C++17 std::clamp
is a template function that makes sure the input value is not less than the given minimum and less than the given maximum, and returns the input value; otherwise it returns the minimum or the maximum respectively.
The goal is to optimize it, assuming the following:
- The type parameter is 32 bit or 64 bit integer
- The input value is way more likely to be already in range than out of range, so likely to be returned
- The input value is likely to be computed shortly before, the minimum and maximum is likely to be known in advance
- Let's ignore references, which may complicate optimization, but in practice are not useful for integer values
For both the standard implementation, and a naive implementation, the assembly generated by gcc and clang does not seem to favor the in range assumption above. Both of these:
#include <algorithm>
int clamp1(int v, int minv, int maxv)
{
return std::clamp(v, minv, maxv);
}
int clamp2(int v, int minv, int maxv)
{
if (maxv < v)
{
return maxv ;
}
if (v < minv)
{
return minv;
}
return v;
}
Compile into two cmov (https://godbolt.org/z/oedd9Yfro):
mov eax, esi
cmp edi, esi
cmovge eax, edi
cmp edx, edi
cmovl eax, edi
Trying to tell the compilers to favor the in range case with __builtin_expect
(gcc seem to ignore C++20 [[likely]]
):
int clamp3(int v, int minv, int maxv)
{
if (__builtin_expect(maxv < v, 0))
{
return maxv;
}
if (__builtin_expect(v < minv, 0))
{
return minv;
}
return v;
}
The result for gcc and clang are now different (https://godbolt.org/z/s4vedo1br). gcc still fully avoids branches using two cmov. clang has one branch, instead of expected two (annotation mine):
clamp3(int, int, int):
mov eax, edx ; result = maxv
cmp edi, esi ; v, minv
cmovge esi, edi ; if (v >= minv) minv = v
cmp edx, edi ; maxv, v
jl .LBB0_2 ; if (maxv < v) goto LBB0_2
mov eax, esi ; result = minv (after it was updated from v if no clamping)
.LBB0_2:
ret
Questions:
- Are there significant disadvantages in using conditional jumps that are expected to go the same branch each time, so that gcc avoids them?
- Is clang version with one conditional jump better than it would have been if there was two jumps?
Not using cmov
is suggested in Intel® 64 and IA-32 Architectures
Optimization Reference Manual, from June 2021 version page 3-5:
Assembly/Compiler Coding Rule 2. (M impact, ML generality) Use the SETCC and CMOV instructions to eliminate unpredictable conditional branches where possible. Do not do this for predictable branches.

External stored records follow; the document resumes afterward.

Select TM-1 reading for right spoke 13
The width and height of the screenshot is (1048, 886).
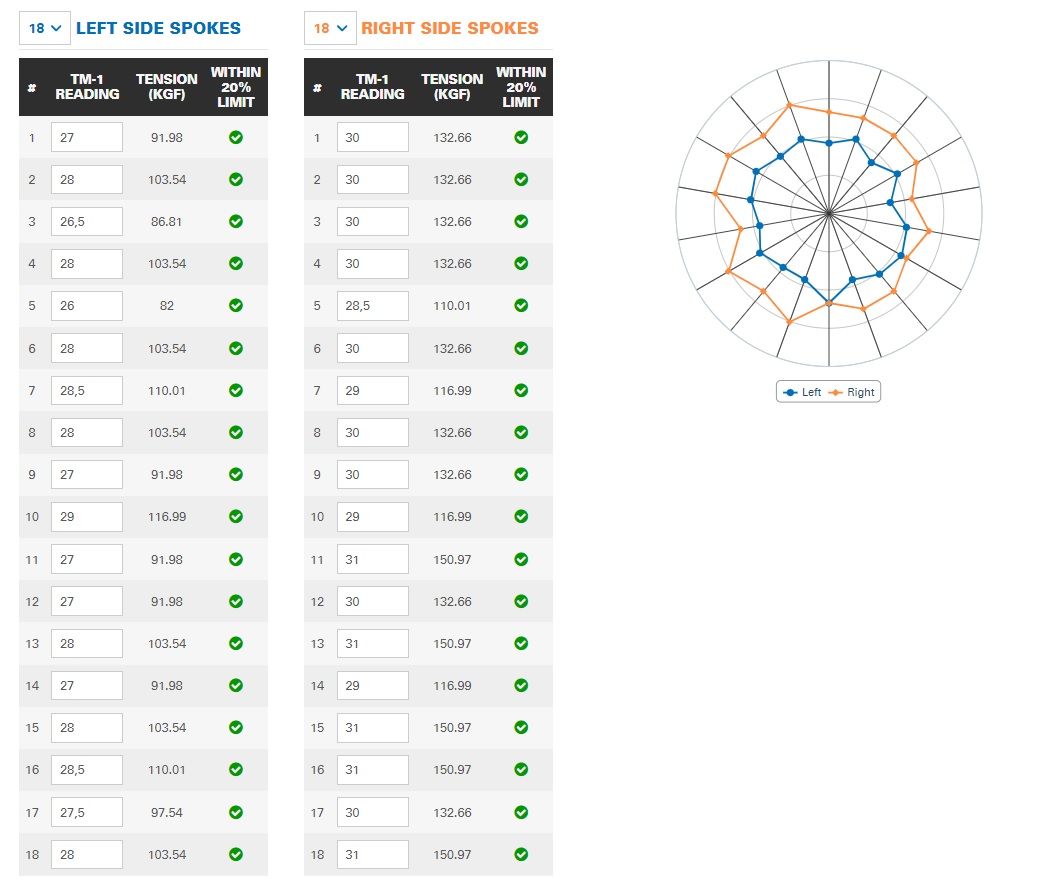click(x=372, y=644)
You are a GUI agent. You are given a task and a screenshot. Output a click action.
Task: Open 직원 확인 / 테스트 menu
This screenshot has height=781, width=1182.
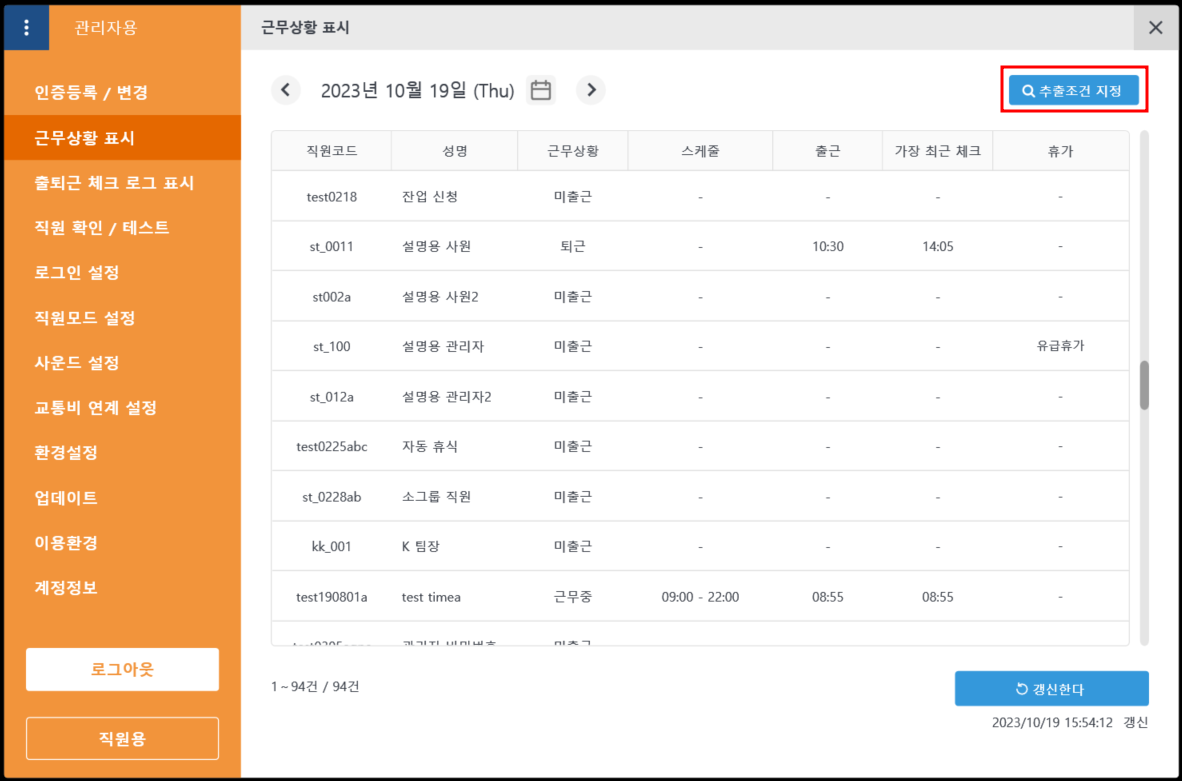point(102,228)
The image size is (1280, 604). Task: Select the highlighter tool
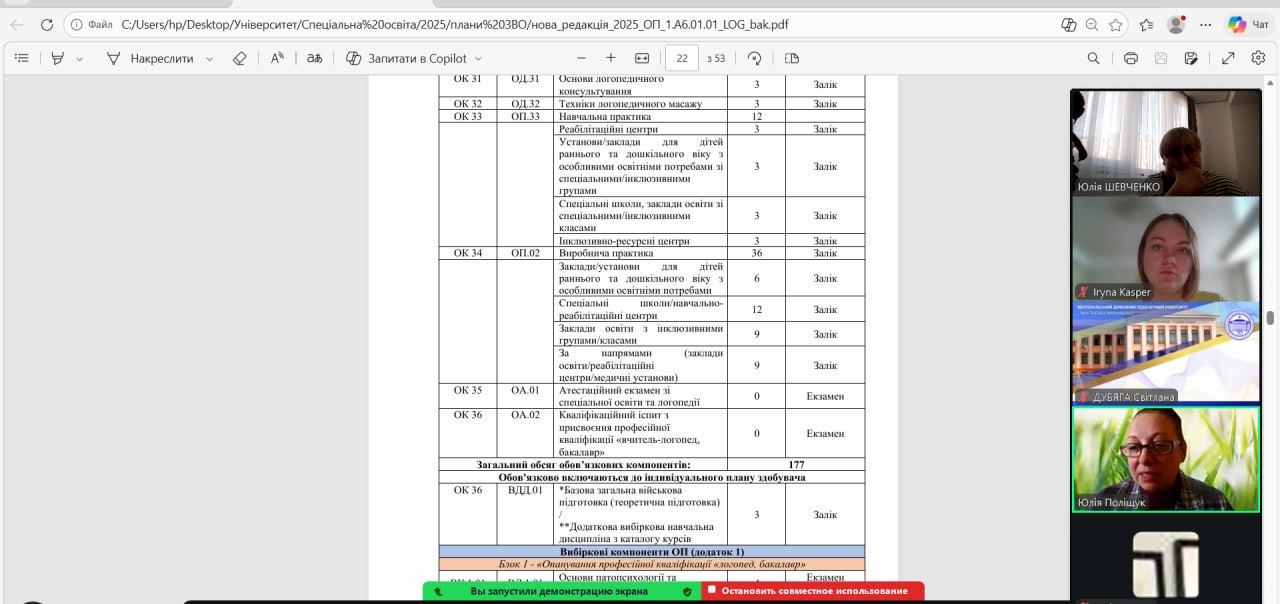click(x=58, y=58)
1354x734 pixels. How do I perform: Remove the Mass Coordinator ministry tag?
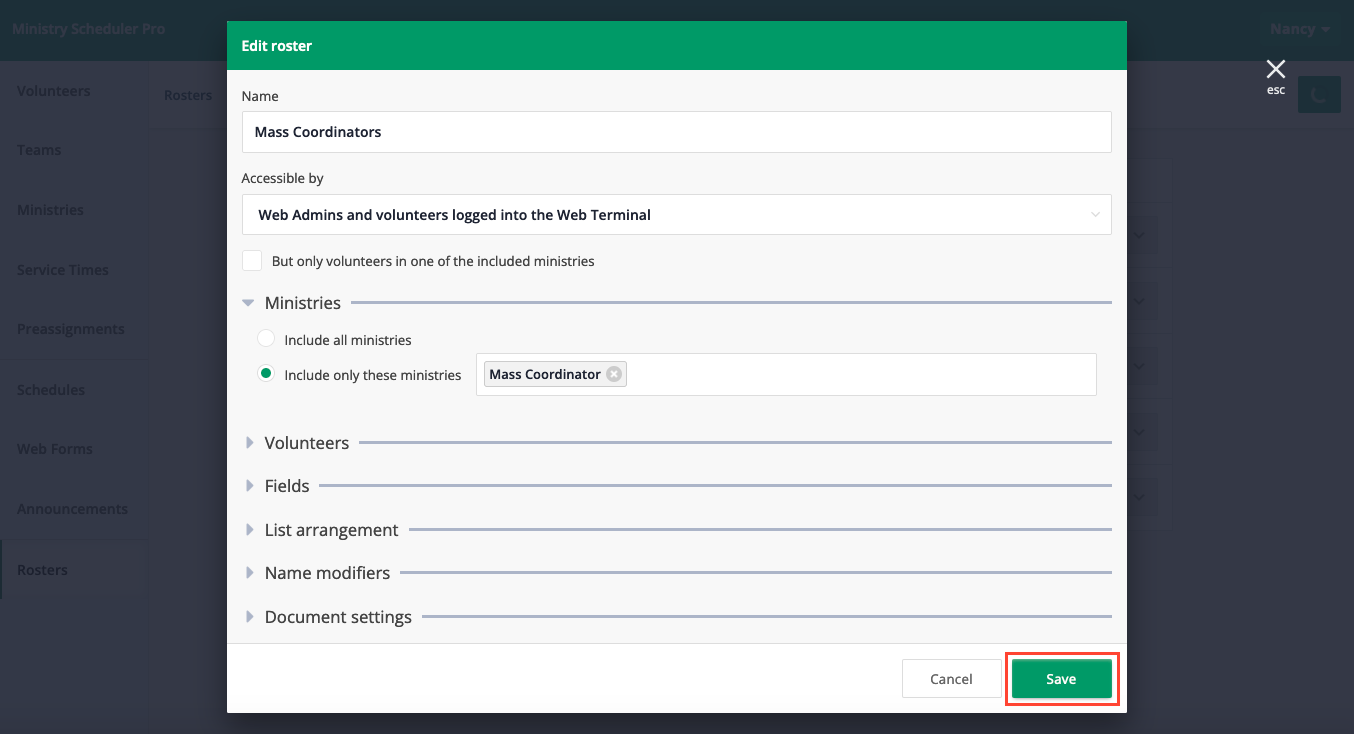[614, 374]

Do not use these instructions to eliminate all unpredictable conditional branches (because using these instructions will incur execution overhead due to the requirement for executing both paths of a conditional branch). In addition, converting a conditional branch to SETCC or CMOV trades off control flow dependence for data dependence and restricts the capability of the out-of-order engine. When tuning, note that all Intel 64 and IA-32 processors usually have very high branch prediction rates. Consistently mispredicted branches are generally rare. Use these instructions only if the increase in computation time is less than the expected cost of a mispredicted branch.